-- START READING PASSAGE --
Sunday, 11 December 2011

Kyoto day 1



Shunkoin

What a privilege is it to spend a week in perhaps the finest of Japan's four ancient capitals, Kyoto; and a greater privilege still to spend it in the Zen guest temple of Shinkoin, home to ancient Christian treasures (about which, more on Wednesday after I've been on the tour) and frequent haunt of the great Buddhist scholar D.T. Suzuki. Its priest, Taka, is the fifth generation of his family to serve there. He has studied extensively in the US and is married to an American, and so greeted me warmly in English. The rooms are far cosier than the austerity I had imagined, and with the air-con turned up, as warm as the welcome. The reasonable price of Y4000 per night includes zazen meditation practice and free us of bicycles, a must for getting around the fen-like flatness of this city.

I woke to the deep resonance of the temple bell feeling remarkably fresh, given jetlag and a well spent evening before chatting to locals in an excellent little bar-restaurant around the corner called Raku-raku Kitchen. There, the chef and owner Akira cooks fresh ingredients, including seasonal vegetables, right in front of you however you like. He is also the author of some fascinating documentaries about his skateboarding pink flamingo, Tomomi.
The first two hours of the morning I passed shivering through the extravagant liturgy of Myoshinji Temple's annual devotions. Some fifty or so Zen priests were assembled in a rainbow of costumes and hats that would put a Tibetan lama to shame. They made the Canterbury cap look like sportswear. In refreshing contrast to much Christian liturgy, for the first forty-five minutes not a word was spoken. Instead, great gongs sounded alternately from either side of the worship hall, and eventually two bamboo shakuhachi flutes started up a discordant melody. All this while, the Abbot continued to make ritual prostrations to the statue, presumably of the founder of the temple, while a series of priests made elaborate offerings at the altar. After this, a group of lower-ranking priests in the corner, dressed in sombre black, began to intone sutras. The higher ranking clergy, more flamboyantly capped and clad, then rose and processed around the hall in a complex mandala - all this for some 35 minutes. There was then a series of solo recitations from a presumably ancient scroll, concluding with a magnificent chant by the Abbot. The gongs resounded as the priests processed out, and a group of women oblates began chanting and ringing light handbells as the lay followers, chattering, departed. 
Nihon Kirisuto Kyokai

After a fast-food lunch of gyūdon, beef on rice, I cycled with brakes squealing towards the Imperial Palace, near which I knew I would find the Anglican clergy training college, Williams Theological Seminary. En route I popped into a very attractive Nihon Kirisuto Kyōkai church. This denomination is uniquely Japanese, but seems to be a kind of broadly High Church Protestantism. A couple of hours in a café afforded me some time on my dissertation, after which I headed to the Seminary.
-- END READING PASSAGE --
-- START EXCERPTED DATA --
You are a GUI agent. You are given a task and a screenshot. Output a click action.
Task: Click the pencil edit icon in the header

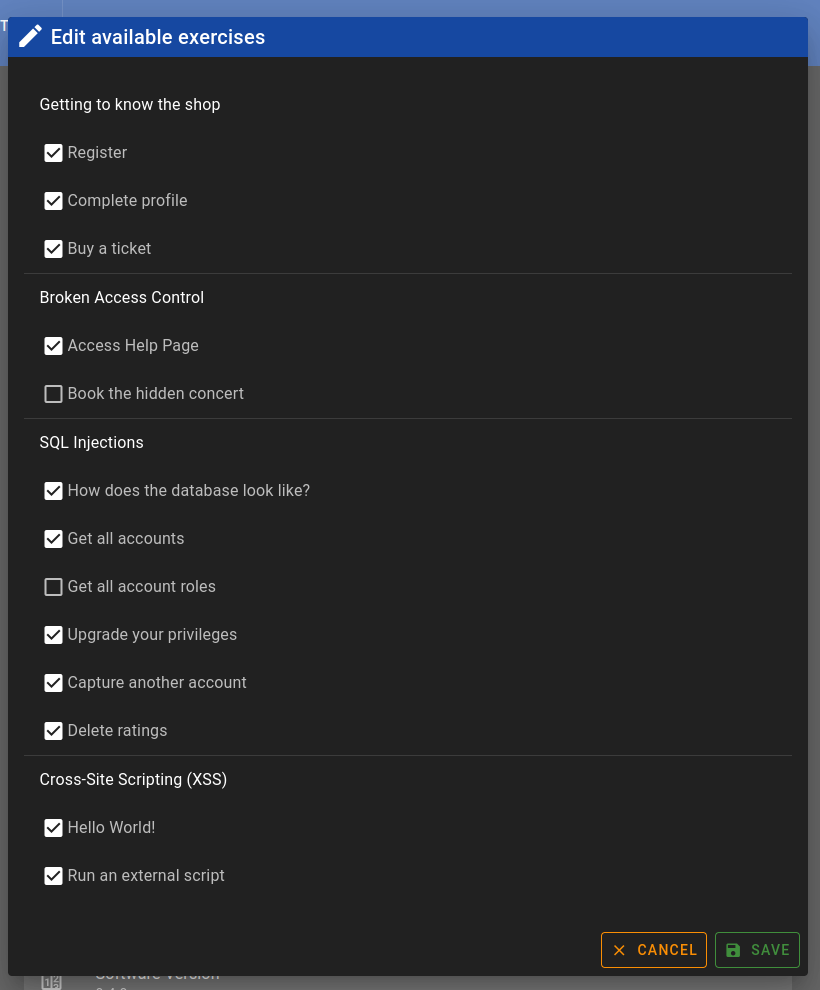[31, 37]
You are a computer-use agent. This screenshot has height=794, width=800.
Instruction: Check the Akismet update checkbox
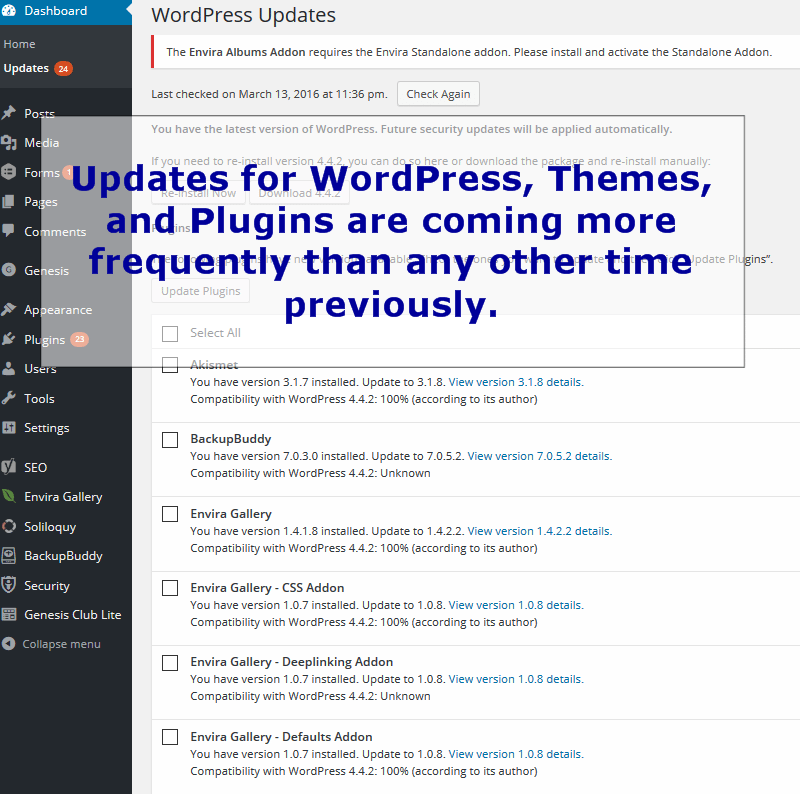170,365
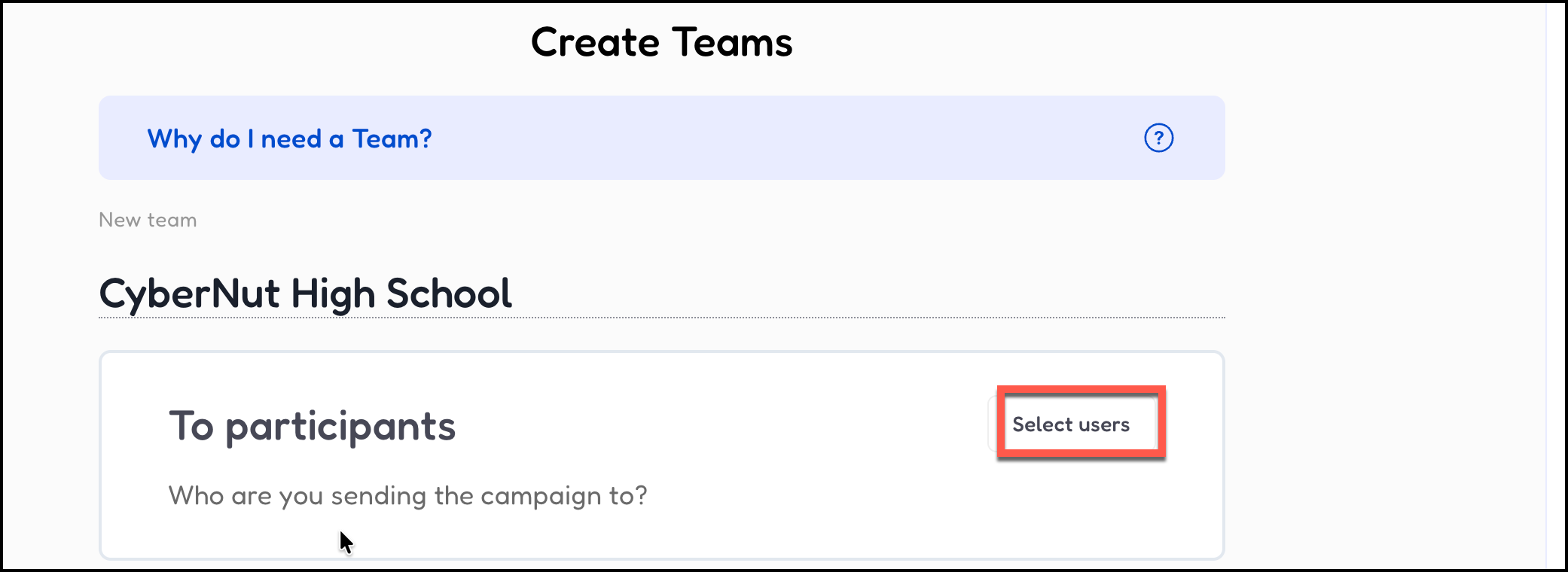The height and width of the screenshot is (572, 1568).
Task: Click 'Who are you sending the campaign to?' text
Action: 407,496
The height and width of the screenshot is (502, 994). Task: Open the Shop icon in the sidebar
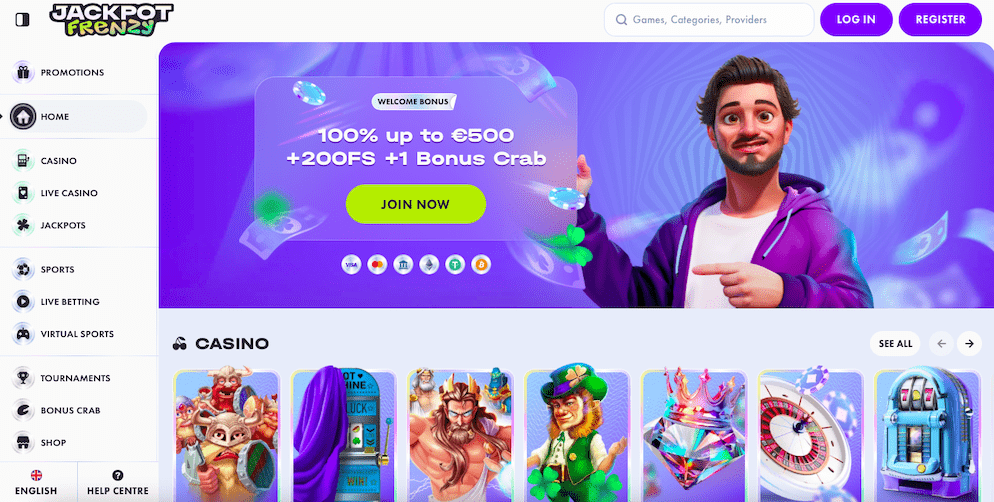click(x=23, y=442)
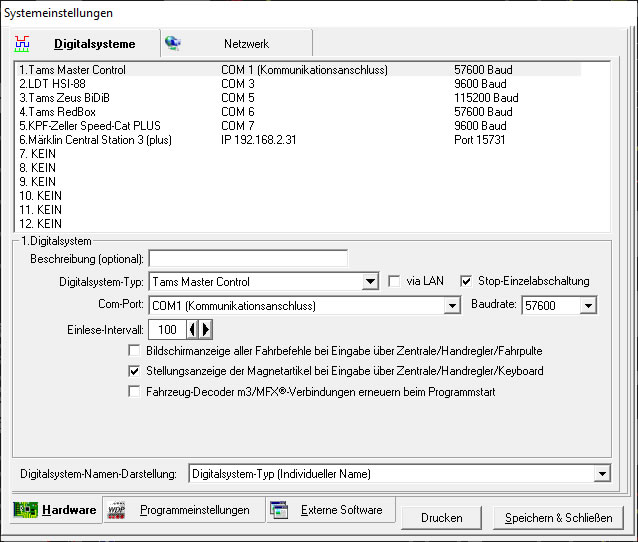The width and height of the screenshot is (638, 542).
Task: Increase Einlese-Intervall with right arrow
Action: (x=206, y=329)
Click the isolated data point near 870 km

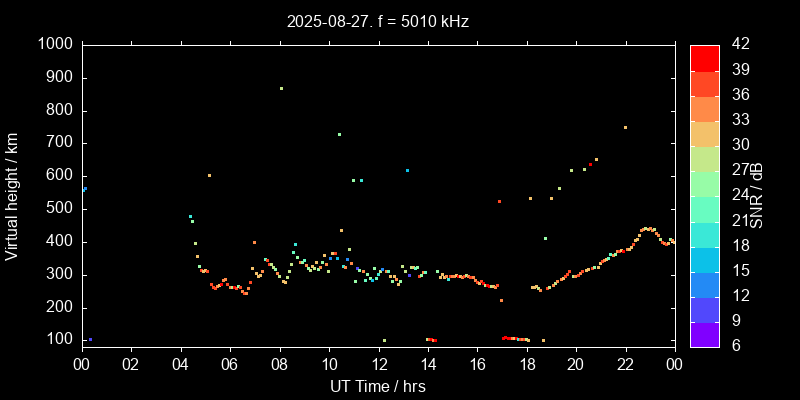tap(281, 88)
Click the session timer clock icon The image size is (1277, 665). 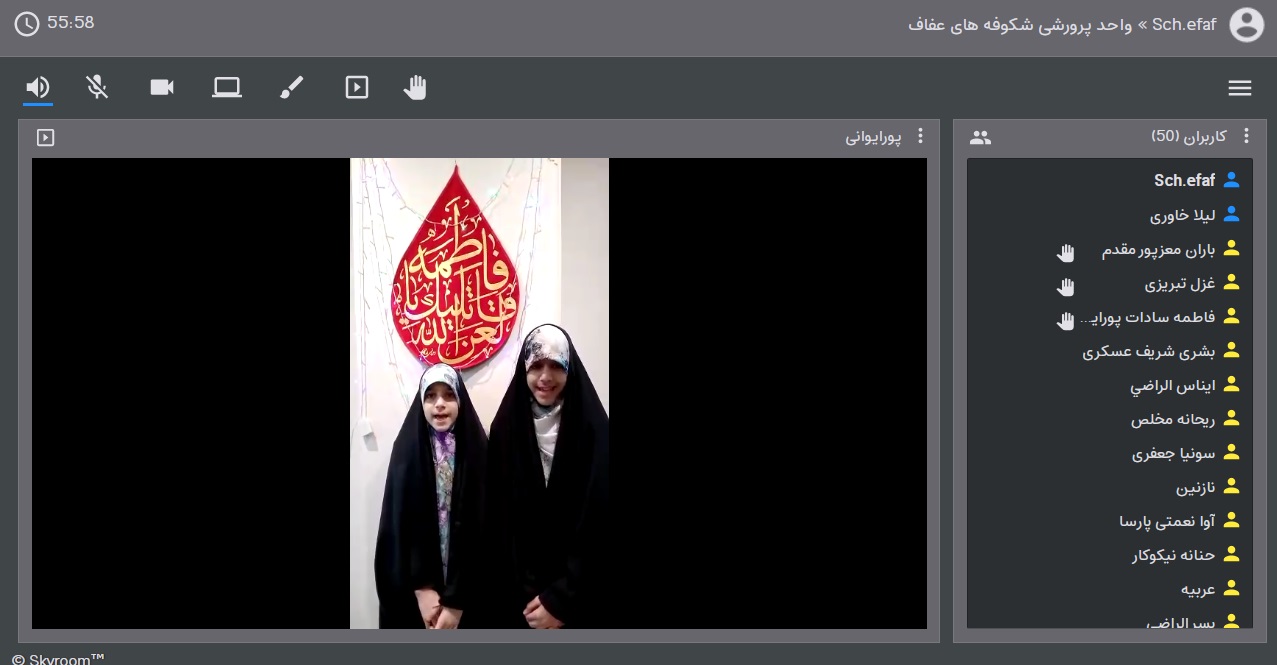pos(27,23)
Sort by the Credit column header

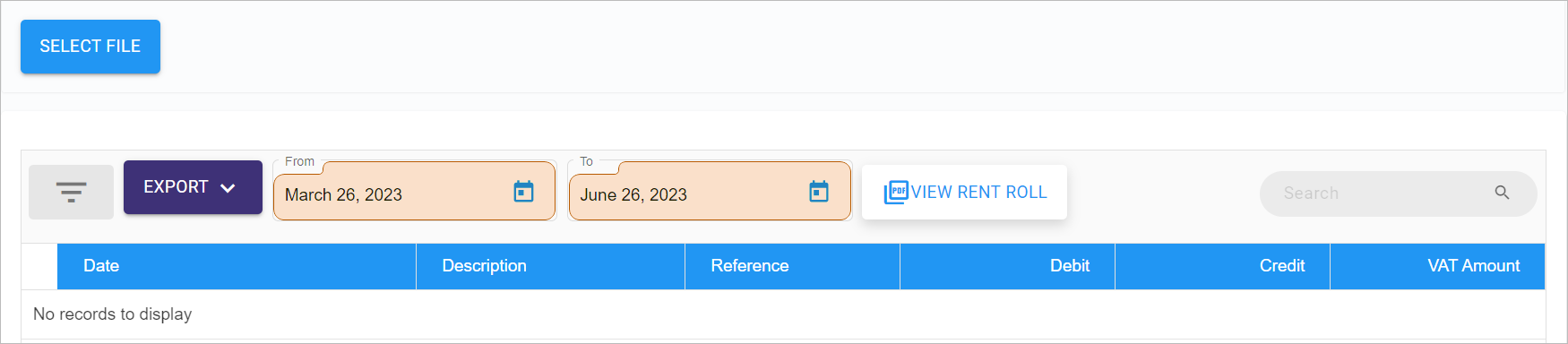click(x=1282, y=266)
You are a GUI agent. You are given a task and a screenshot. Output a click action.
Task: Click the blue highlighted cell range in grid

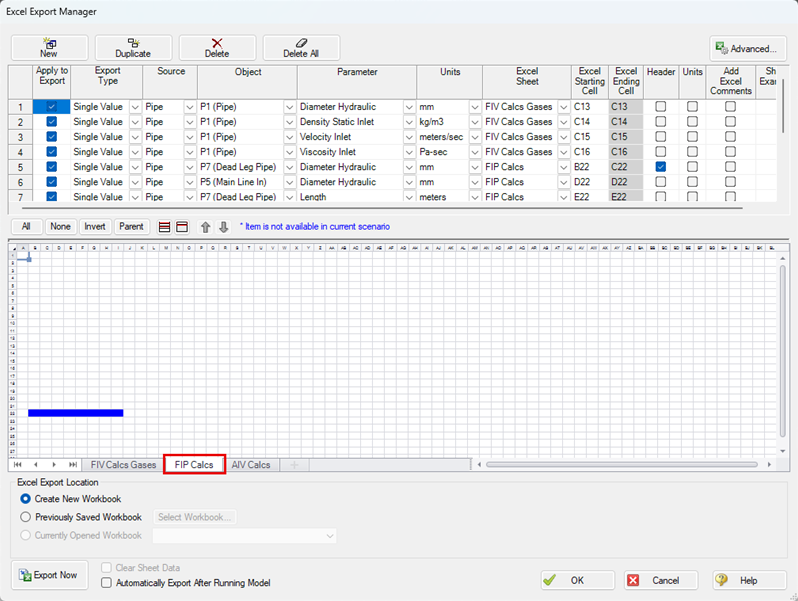(x=75, y=412)
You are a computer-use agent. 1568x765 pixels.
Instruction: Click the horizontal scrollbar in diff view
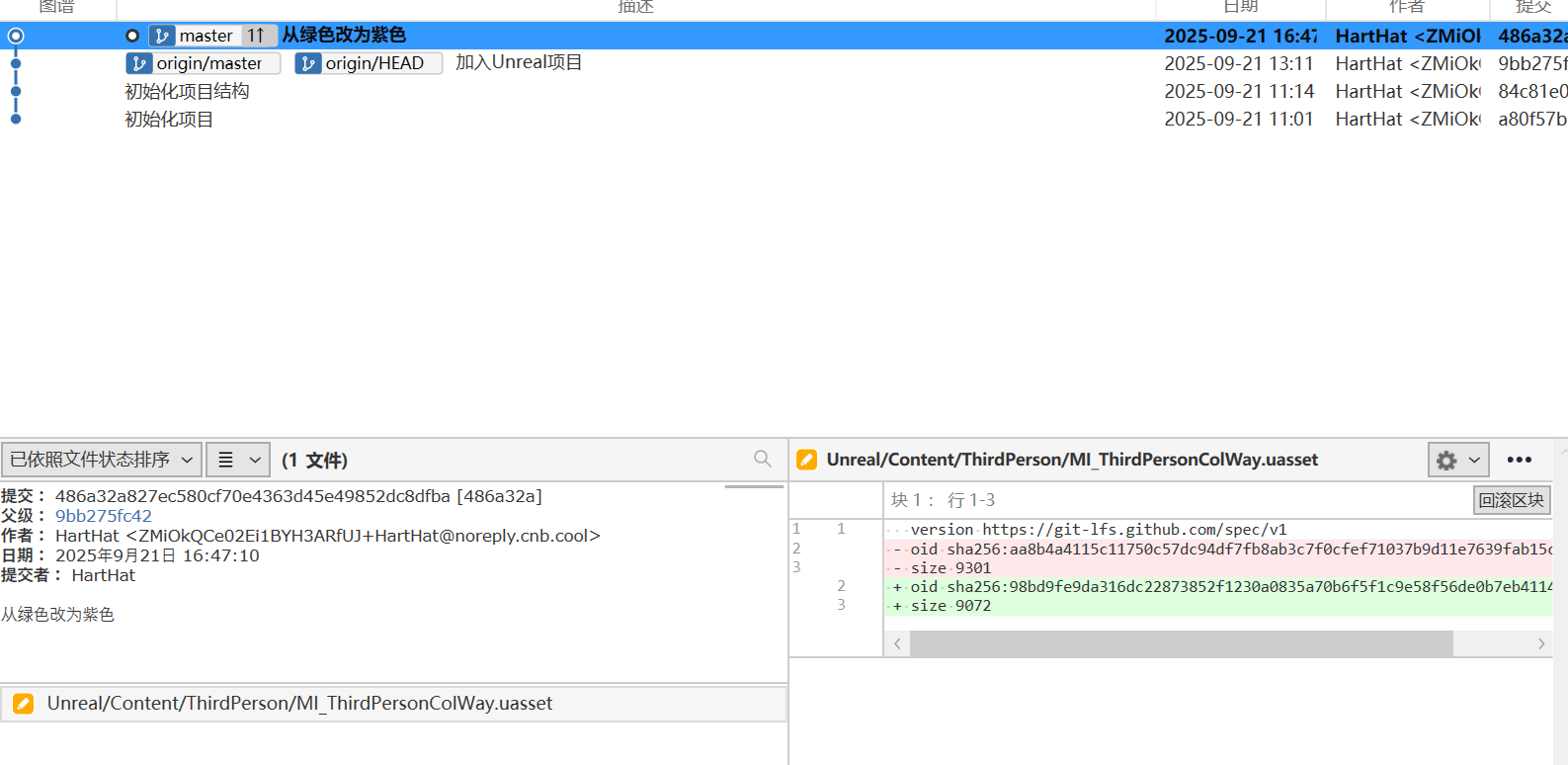pyautogui.click(x=1181, y=643)
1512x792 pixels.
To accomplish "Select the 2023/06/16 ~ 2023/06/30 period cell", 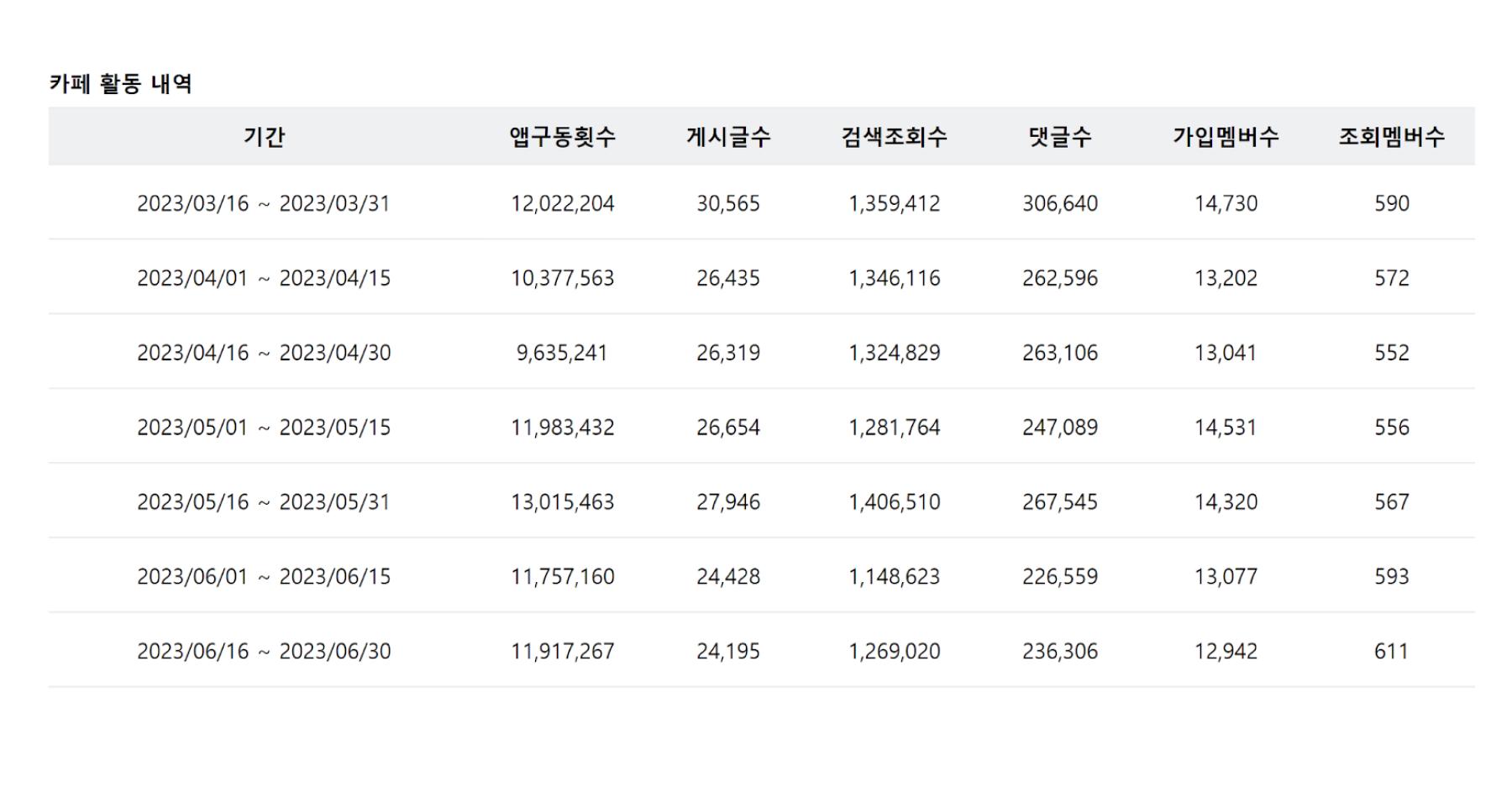I will point(264,652).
-- END EXCERPTED DATA --
**TO BE DONE:**
**1.** Summarize the Kyoto diary entry in two sentences.
**2.** Write the next paragraph of the Kyoto diary entry, starting right after its final sentence.

**OUTPUTS BY TASK:**
**1.** The writer begins a week in Kyoto at a Zen guest temple, where the priest, Taka, gave a warm welcome in English, and spends the first morning at Myoshinji Temple's long, largely wordless annual devotions. After a lunch of gyūdon, the writer cycles toward the Imperial Palace, stops at a Nihon Kirisuto Kyōkai church, works on a dissertation in a café, and then heads to Williams Theological Seminary.

**2.**
Williams Theological College

Masao, whom readers from Little Saint Mary's will remember, spent six months a couple of years ago in Cambridge learning English. A former URC minister, he is now a final year ordinand at Williams: so happily, we will (deo volente) be ordained Deacon in the same year. He kindly showed me around and introduced me to fellow ordinands. Married or not, ordinands live in college as single men, sharing bedrooms between two. They work very much as a community, sharing out tasks such as laundry, shopping and cleaning between them. After ordination, they go pretty much immediately to take charge of a church of their own, as there are not enough clergy in Japan to allow for assistant curates. Although there are only twelve ordinands in training at present, some are women and a good third are probably below the age of thirty. This is quite a change for the Japanese Church.

We said Evening Prayer together, naturally using the Japanese order, which my Prayer Book Society comrades will be pleased to hear closely resembles that of our 1662. It was said with solemnity and reverence, the leader, a female ordinand, quite properly dressed in Sarum cassock and surplice. The Japanese as a whole are blessedly resistant to liturgical and musical innovation, so even Low Churchmen are of the more traditional Anglican mould: Deo gratias. 
The Principal, Fr John, is head of Japan's liturgical committee. We had a good chat about the various Scottish, American and English influences on their Prayer Book, and he was pleased when I gave him my PBS badge. I wonder whether he might join?

After this, Masao and I repaired to a local fish restaurant for an excellent repast and perhaps a few too many beers. He and his wife are well, and he is looking forward to getting stuck into ministry. If you pray, dear reader, then please remember to do so for him and his fellow ordinands at Williams Theological Seminary.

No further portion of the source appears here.